### Source text
>> Begin

Good morning and welcome to the Board Room. A little more than two weeks ago, the Federal Open Market Committee gathered at this table and debated the future course of monetary policy. Its statement afterward was transmitted instantly around the globe to millions of people. Journalists, investors and others, understandably, thought of the topics discussed around this table on that day as important. I wouldn't contradict that assumption, but there is a sense in which our topic today--the financial education of our young people--is even more important. Our economy can become ever more prosperous and our financial system ever more sophisticated, but if our young people lack the knowledge with which to make wise choices--for their present and their future--they will not be able to share in the benefits of the advancing economy and financial system.

I say this not only from the perspective of a Federal Reserve policymaker, but as a former economics professor, a former member of the Montgomery Township, New Jersey, school board, and, most importantly, as the current parent of two young adults. And, I know many others join me in the conviction that financial education is crucial. This month has been designated by the Senate as Financial Literacy Month.

The Federal Reserve is involved with financial education on many fronts. Allow me to mention just a few of our "products" and "services." Reserve Banks around the country conduct workshops for teachers. The Board joined with the Federal Reserve Bank of Richmond last summer in sponsoring one here, "Teaching Teens About Money." We also seek to provide information to adults. By now, I hope many of you have seen our public service announcement, launched last year. The theme is "There's a Lot to Learn About Money" and it stars Chairman Greenspan. Look for our "There's a Lot to Learn About Money" (192 KB PDF) pamphlet, in English and Spanish, on the Federal Reserve education web site ( It's filled with tips for taking charge of your personal finances.

>> End

### Short task 1
Retype the part of the Board Room remarks between "Good morning and" and "and financial system.", inclusive.
The rows below bear no relation to the Board Room remarks.

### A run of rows
>> Begin

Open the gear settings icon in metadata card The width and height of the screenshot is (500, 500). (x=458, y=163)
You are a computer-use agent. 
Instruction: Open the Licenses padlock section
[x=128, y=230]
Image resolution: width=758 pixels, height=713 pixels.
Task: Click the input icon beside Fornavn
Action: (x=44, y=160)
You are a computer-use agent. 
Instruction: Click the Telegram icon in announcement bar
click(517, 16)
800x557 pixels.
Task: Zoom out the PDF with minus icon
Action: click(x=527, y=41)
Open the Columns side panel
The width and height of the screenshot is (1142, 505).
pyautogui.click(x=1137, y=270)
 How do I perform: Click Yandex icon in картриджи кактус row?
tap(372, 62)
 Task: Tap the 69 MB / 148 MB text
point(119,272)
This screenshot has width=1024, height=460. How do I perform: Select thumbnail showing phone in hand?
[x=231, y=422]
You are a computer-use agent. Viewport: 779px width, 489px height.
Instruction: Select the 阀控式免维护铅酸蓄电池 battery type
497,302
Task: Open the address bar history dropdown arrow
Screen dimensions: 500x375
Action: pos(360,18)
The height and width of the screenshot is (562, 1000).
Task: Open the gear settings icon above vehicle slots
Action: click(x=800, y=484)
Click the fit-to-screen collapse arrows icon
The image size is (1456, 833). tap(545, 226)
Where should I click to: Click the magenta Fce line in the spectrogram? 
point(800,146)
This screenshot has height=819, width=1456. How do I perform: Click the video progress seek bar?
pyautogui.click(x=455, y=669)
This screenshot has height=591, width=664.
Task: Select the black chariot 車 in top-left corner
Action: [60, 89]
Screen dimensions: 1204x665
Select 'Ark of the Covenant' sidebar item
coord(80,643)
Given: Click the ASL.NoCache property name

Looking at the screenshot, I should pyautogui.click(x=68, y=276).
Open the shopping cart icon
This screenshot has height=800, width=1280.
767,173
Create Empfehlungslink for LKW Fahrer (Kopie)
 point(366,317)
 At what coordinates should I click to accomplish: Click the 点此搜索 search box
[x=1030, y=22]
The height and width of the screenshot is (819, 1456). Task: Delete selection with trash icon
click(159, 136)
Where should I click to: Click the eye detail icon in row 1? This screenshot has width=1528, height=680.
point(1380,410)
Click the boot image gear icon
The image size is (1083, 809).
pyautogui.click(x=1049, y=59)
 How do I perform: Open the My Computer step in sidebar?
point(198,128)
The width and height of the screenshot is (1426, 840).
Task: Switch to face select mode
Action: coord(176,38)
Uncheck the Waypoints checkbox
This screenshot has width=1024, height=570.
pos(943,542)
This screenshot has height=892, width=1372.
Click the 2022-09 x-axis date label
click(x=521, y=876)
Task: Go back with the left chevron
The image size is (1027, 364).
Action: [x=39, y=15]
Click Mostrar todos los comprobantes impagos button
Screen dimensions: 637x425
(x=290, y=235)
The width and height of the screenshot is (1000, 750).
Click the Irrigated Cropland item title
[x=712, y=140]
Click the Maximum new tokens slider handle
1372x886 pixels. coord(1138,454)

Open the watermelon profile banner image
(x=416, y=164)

>> End

### Short task 2
Put the lines of the rows between the lines holding "You are a computer-use agent. Viewport: 779px" and "Action: click(x=800, y=484)", inclusive, into a JSON list of strings with one string per line, skipping blank lines.

### Final result 1
Good morning and welcome to the Board Room. A little more than two weeks ago, the Federal Open Market Committee gathered at this table and debated the future course of monetary policy. Its statement afterward was transmitted instantly around the globe to millions of people. Journalists, investors and others, understandably, thought of the topics discussed around this table on that day as important. I wouldn't contradict that assumption, but there is a sense in which our topic today--the financial education of our young people--is even more important. Our economy can become ever more prosperous and our financial system ever more sophisticated, but if our young people lack the knowledge with which to make wise choices--for their present and their future--they will not be able to share in the benefits of the advancing economy and financial system.

### Final result 2
[
  "You are a computer-use agent. Viewport: 779px width, 489px height.",
  "Instruction: Select the 阀控式免维护铅酸蓄电池 battery type",
  "497,302",
  "Task: Open the address bar history dropdown arrow",
  "Screen dimensions: 500x375",
  "Action: pos(360,18)",
  "The height and width of the screenshot is (562, 1000).",
  "Task: Open the gear settings icon above vehicle slots",
  "Action: click(x=800, y=484)"
]